“I can’t tell you how long I’ve been waiting for this…brother.”
THIRTY-EIGHT
I swung my light toward the source of the sound and held perfectly still, keeping Antone’s body between me and the bend just past him. A faint red glow, hardly discernible, from around the corner. I waited in vain for Ban to step out of hiding and into range. No sign of movement.
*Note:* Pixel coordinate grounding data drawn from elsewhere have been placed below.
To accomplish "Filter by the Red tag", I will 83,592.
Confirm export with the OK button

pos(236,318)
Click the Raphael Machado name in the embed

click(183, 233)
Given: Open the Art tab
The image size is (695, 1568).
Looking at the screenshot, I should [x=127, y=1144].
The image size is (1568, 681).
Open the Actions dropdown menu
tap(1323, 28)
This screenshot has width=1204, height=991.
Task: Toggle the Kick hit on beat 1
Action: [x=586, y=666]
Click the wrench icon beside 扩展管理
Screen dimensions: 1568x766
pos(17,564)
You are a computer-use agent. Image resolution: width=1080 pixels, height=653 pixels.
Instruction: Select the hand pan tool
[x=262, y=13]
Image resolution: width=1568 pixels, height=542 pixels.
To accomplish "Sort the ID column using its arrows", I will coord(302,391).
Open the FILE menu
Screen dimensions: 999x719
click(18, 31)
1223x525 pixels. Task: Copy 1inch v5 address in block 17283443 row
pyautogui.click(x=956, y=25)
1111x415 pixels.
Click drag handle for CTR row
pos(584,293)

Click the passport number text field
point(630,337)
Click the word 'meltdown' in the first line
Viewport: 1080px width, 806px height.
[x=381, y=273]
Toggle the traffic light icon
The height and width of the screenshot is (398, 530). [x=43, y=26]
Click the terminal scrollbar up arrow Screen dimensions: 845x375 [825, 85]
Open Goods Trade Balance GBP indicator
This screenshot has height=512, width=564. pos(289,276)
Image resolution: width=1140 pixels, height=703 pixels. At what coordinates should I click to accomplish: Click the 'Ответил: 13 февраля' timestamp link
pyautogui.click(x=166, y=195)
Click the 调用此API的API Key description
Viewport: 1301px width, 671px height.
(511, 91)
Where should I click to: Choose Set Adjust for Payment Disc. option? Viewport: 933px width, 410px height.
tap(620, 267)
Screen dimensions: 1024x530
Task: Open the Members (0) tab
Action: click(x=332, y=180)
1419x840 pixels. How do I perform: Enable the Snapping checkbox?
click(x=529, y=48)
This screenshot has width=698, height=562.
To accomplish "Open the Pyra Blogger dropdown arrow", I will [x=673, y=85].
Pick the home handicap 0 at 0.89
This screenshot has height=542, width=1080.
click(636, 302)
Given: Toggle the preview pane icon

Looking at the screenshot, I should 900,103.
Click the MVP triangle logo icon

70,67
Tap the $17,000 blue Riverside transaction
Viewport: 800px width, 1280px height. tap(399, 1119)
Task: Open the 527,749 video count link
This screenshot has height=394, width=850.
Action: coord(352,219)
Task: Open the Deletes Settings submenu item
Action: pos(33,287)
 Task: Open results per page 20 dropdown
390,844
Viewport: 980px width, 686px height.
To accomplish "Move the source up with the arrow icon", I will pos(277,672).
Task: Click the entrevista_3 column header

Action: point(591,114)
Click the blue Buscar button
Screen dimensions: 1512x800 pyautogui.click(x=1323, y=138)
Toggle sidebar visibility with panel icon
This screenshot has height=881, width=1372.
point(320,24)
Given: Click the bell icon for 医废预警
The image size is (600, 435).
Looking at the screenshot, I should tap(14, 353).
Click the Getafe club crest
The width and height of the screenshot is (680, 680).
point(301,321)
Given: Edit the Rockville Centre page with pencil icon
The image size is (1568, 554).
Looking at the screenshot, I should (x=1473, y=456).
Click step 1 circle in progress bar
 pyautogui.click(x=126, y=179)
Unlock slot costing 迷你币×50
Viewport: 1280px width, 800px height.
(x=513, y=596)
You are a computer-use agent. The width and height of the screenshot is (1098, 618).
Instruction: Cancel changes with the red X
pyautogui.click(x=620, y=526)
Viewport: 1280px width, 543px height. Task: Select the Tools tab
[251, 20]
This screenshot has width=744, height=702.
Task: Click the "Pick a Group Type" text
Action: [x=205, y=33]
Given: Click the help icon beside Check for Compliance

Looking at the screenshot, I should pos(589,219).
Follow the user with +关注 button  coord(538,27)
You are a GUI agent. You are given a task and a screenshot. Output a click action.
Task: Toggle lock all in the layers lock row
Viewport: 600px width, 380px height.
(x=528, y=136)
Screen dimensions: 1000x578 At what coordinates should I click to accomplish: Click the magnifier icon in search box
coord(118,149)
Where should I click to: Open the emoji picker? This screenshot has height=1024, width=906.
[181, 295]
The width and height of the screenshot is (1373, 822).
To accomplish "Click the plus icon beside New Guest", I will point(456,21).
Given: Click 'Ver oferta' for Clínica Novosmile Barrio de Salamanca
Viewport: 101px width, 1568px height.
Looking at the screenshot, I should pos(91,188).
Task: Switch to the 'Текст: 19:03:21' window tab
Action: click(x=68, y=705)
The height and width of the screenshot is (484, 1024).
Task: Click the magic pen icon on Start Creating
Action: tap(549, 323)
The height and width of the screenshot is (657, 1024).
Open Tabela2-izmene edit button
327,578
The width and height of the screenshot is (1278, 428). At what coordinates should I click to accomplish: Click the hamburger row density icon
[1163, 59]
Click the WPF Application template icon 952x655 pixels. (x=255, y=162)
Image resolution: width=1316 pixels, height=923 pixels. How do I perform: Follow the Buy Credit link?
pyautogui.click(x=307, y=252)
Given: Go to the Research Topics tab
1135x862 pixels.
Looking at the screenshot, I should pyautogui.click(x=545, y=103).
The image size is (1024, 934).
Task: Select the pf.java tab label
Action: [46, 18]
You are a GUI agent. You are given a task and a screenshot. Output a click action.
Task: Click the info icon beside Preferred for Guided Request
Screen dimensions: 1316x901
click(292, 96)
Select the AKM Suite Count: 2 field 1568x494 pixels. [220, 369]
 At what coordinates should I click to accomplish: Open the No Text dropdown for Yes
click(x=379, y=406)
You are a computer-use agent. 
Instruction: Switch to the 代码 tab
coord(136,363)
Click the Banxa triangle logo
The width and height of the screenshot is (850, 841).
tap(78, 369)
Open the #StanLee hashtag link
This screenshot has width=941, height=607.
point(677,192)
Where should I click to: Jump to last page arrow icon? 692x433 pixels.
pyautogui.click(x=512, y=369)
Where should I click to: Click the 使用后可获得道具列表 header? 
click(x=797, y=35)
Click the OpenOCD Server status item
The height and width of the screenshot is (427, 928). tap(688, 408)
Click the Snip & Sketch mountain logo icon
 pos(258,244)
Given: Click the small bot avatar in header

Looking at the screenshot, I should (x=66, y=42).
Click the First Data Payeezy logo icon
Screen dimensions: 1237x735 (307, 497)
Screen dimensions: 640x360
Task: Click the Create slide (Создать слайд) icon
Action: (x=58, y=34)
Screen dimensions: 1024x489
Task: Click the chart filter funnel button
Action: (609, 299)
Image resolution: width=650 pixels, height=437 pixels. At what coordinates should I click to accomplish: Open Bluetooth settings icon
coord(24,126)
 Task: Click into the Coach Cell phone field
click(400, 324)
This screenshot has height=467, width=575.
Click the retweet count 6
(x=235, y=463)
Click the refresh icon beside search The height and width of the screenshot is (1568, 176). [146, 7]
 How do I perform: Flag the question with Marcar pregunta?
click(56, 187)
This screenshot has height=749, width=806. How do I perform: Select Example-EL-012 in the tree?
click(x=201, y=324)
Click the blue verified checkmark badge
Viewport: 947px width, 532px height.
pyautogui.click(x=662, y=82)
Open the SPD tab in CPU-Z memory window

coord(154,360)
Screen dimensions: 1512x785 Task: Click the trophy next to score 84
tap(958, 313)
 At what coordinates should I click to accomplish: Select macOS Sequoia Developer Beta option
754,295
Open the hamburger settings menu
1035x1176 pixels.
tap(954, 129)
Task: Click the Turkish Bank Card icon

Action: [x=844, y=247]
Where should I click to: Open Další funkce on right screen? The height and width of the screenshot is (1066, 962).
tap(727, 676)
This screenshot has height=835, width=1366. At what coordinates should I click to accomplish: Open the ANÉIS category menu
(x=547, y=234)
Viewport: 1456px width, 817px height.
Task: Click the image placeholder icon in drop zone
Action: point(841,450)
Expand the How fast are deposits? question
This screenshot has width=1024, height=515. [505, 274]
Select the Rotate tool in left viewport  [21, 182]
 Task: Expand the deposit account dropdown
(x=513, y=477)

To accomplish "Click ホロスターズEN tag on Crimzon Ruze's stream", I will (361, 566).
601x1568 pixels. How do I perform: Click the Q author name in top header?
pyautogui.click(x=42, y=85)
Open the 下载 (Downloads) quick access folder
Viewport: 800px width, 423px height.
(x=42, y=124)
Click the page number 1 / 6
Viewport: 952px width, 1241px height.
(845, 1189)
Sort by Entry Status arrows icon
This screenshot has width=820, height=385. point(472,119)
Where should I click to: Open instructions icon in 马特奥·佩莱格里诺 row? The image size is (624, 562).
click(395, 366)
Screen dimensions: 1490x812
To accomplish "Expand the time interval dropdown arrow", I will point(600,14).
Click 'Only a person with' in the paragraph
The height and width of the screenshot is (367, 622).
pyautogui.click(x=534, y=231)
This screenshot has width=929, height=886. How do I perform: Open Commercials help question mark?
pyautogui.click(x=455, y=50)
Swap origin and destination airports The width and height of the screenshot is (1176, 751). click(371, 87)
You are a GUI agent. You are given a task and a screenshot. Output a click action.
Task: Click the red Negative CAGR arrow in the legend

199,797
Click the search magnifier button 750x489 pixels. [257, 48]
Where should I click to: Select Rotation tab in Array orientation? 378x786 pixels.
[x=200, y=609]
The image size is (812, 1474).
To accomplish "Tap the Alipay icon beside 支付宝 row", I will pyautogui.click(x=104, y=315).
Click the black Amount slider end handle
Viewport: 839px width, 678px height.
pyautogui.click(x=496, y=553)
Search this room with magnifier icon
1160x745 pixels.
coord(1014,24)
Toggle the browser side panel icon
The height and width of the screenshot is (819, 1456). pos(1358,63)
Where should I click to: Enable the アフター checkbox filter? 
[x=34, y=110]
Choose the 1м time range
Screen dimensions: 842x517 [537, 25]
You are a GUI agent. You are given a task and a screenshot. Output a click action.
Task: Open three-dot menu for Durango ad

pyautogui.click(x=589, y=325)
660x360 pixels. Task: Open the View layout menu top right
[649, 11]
I crept to the opposite side of Antone’s body, under his left arm, and peered around his back toward the lone remaining turn.
Only darkness and shadows.
I eased all the way around the chief and approached the bend slowly, silently, placing each foot softly and carefully so as not to make a sound. I opened my mouth to further quiet my breathing, although I was pretty certain I’d ceased breathing altogether. I didn’t so much as blink as I stared straight down my sightline and through the heart of the flashlight beam.
Another step.
Another.
The corridor was only three feet long and terminated in a left-hand turn.
The final turn.
Another step.
“Are you ashamed of your native blood? Is that why you never even bothered to look for your roots? Or were you ashamed of your people, living on this patch of uninhabitable desert and subsisting on the scraps your government cast aside after stealing everything else from us?”
Another step.
I entered the short passage and watched the circle of my beam shrink on the wall as I closed the distance. The light betrayed my location. I paused long enough to untie the charger cord with my left hand and let it fall to the ground. I held the light in my left hand, away from my body, directed as far as I could angle it around the corner. If he had a firearm, he would get my hand, but the shot would pass well in front of my chest.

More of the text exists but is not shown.